What you have to do - From the line containing "Given: Click line number 7 in the gutter" up to and including the line containing "click(x=678, y=353)", render the material as a JSON list of strings, one per line, leaving out blank lines.

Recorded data
— BEGIN —

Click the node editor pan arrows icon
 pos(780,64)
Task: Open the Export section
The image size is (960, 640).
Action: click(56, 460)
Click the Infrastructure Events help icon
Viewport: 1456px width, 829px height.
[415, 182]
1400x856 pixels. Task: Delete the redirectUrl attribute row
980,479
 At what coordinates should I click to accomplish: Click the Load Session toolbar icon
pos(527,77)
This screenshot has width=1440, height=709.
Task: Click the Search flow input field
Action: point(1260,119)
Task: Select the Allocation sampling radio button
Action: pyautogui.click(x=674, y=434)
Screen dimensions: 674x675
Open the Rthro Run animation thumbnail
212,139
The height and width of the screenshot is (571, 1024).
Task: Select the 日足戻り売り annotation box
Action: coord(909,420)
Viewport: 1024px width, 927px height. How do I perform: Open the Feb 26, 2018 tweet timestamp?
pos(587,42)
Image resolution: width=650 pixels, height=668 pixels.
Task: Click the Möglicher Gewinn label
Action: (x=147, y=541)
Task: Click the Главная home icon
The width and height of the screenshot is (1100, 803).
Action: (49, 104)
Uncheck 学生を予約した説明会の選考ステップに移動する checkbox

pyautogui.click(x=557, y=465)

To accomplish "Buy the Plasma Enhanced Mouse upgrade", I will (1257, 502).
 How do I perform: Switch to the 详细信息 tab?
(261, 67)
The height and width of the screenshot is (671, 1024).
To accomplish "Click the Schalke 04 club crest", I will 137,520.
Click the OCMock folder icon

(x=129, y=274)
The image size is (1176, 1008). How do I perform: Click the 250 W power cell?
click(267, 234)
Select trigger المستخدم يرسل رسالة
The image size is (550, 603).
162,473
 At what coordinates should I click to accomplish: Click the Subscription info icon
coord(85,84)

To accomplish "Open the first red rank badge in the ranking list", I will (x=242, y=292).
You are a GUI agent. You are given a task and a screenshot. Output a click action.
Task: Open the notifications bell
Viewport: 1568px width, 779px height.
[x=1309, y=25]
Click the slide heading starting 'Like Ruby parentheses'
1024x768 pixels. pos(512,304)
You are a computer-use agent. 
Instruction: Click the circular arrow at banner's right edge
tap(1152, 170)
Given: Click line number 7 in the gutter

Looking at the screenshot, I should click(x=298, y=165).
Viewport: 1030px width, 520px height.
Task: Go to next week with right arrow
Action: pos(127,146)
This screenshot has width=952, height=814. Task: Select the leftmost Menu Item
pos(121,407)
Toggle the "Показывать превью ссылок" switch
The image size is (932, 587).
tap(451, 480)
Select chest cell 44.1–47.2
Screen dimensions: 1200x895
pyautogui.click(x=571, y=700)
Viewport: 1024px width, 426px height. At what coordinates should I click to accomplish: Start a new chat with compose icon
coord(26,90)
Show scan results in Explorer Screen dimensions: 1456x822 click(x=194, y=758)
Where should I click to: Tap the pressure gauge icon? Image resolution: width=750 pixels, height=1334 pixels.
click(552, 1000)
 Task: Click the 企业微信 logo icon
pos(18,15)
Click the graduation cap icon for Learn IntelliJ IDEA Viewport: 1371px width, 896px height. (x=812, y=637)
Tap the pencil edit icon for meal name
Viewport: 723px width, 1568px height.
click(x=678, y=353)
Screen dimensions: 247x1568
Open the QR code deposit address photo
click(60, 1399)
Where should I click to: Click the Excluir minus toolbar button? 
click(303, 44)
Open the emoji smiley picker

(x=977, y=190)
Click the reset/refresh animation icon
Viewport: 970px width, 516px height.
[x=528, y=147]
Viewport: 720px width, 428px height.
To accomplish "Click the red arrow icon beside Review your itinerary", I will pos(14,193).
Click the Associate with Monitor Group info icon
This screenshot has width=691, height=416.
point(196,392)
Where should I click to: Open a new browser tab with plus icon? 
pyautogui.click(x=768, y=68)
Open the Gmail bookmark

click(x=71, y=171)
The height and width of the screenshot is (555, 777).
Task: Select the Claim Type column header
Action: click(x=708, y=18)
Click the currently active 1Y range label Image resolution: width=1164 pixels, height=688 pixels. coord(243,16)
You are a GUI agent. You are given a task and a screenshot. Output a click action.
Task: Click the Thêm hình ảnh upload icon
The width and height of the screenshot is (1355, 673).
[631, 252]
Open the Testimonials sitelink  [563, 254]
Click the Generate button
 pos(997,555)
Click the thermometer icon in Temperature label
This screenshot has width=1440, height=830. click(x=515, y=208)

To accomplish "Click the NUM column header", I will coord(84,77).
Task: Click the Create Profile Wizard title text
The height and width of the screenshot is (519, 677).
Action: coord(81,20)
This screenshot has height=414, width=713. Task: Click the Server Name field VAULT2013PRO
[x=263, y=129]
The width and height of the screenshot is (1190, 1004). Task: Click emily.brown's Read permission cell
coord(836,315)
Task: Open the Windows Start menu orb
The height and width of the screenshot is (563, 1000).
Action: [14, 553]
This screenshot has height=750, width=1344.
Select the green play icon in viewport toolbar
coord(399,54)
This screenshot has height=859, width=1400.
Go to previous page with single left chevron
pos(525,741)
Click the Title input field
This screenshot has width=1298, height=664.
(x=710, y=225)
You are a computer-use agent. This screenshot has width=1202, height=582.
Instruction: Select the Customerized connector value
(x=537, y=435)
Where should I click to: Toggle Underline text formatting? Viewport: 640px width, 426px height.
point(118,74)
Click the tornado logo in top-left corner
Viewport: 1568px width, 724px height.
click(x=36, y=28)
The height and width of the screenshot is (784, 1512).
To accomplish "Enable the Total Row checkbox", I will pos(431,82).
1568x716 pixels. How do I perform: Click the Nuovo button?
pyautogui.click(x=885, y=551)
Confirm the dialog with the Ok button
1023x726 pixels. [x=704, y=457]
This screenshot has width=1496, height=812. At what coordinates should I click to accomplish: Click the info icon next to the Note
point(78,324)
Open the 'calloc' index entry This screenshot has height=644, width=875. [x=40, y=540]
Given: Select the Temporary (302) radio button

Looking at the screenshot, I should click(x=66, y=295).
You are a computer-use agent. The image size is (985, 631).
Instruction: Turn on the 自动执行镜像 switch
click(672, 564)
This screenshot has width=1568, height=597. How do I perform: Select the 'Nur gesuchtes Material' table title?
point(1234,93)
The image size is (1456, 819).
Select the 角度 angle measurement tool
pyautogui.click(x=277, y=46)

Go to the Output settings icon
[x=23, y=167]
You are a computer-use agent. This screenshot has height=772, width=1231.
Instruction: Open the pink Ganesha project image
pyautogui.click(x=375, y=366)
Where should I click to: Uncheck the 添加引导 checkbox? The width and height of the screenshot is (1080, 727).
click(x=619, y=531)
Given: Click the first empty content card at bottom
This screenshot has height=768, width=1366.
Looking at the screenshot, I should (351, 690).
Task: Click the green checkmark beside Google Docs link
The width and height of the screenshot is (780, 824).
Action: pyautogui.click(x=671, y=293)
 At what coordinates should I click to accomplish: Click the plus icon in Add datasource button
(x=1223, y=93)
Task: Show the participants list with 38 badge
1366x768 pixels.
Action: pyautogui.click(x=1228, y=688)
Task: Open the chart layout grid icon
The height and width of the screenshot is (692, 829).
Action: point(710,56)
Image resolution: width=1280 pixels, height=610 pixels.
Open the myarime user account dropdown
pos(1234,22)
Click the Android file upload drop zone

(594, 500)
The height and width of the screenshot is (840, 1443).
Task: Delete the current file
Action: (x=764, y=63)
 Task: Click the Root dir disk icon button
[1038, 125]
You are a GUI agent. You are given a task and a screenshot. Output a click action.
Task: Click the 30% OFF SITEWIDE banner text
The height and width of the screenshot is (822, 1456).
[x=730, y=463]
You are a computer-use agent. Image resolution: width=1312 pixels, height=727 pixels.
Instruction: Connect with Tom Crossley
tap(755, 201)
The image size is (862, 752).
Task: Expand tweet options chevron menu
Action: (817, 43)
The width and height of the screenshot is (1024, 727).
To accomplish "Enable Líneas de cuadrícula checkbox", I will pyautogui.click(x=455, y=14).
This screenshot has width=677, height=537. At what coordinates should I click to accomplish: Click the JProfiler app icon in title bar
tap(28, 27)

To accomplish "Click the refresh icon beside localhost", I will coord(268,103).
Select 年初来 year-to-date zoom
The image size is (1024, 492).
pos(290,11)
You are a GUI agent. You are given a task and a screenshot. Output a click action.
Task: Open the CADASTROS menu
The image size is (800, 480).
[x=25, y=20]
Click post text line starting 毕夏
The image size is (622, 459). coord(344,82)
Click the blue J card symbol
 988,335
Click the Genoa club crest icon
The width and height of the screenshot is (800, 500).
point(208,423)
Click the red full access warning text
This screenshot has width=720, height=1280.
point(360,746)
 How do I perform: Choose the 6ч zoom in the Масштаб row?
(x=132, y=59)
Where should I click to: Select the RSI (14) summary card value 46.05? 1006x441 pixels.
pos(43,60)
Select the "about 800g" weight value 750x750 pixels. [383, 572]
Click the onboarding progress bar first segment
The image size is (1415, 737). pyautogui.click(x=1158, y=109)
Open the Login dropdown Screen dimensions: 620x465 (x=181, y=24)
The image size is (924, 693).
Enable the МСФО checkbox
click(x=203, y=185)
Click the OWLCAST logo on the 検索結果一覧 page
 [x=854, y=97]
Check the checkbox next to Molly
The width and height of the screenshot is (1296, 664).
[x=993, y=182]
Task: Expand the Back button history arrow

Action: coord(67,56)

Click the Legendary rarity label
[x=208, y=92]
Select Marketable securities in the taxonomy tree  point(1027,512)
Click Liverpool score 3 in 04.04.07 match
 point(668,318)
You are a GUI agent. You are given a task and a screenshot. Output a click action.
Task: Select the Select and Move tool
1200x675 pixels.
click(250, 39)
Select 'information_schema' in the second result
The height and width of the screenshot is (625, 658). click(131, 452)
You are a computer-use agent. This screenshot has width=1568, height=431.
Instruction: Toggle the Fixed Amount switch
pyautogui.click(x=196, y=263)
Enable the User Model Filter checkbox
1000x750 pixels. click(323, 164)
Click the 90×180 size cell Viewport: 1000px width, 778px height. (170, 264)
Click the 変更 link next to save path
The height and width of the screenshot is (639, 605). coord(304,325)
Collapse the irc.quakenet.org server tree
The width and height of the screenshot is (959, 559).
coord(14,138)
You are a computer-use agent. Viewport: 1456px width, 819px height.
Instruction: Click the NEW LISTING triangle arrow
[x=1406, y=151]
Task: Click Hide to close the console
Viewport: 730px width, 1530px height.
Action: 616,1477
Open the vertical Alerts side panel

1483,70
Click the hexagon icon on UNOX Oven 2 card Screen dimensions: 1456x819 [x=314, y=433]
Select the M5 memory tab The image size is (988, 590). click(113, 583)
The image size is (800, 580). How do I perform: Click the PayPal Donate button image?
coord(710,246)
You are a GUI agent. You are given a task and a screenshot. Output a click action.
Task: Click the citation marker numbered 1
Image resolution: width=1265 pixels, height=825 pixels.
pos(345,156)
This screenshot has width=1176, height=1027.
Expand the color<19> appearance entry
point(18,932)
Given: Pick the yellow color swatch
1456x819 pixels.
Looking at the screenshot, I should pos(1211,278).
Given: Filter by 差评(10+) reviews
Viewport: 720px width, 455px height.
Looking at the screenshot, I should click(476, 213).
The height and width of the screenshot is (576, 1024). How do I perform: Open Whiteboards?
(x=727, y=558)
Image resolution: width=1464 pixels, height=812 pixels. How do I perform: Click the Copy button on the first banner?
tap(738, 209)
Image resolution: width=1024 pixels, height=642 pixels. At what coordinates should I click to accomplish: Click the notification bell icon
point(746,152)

— END —

Result for this exercise -
[
  "Given: Click line number 7 in the gutter",
  "Looking at the screenshot, I should click(x=298, y=165).",
  "Viewport: 1030px width, 520px height.",
  "Task: Go to next week with right arrow",
  "Action: pos(127,146)",
  "This screenshot has width=952, height=814. Task: Select the leftmost Menu Item",
  "pos(121,407)",
  "Toggle the \"Показывать превью ссылок\" switch",
  "The image size is (932, 587).",
  "tap(451, 480)",
  "Select chest cell 44.1–47.2",
  "Screen dimensions: 1200x895",
  "pyautogui.click(x=571, y=700)",
  "Viewport: 1024px width, 426px height. At what coordinates should I click to accomplish: Start a new chat with compose icon",
  "coord(26,90)",
  "Show scan results in Explorer Screen dimensions: 1456x822 click(x=194, y=758)",
  "Where should I click to: Tap the pressure gauge icon? Image resolution: width=750 pixels, height=1334 pixels.",
  "click(552, 1000)",
  " Task: Click the 企业微信 logo icon",
  "pos(18,15)",
  "Click the graduation cap icon for Learn IntelliJ IDEA Viewport: 1371px width, 896px height. (x=812, y=637)",
  "Tap the pencil edit icon for meal name",
  "Viewport: 723px width, 1568px height.",
  "click(x=678, y=353)"
]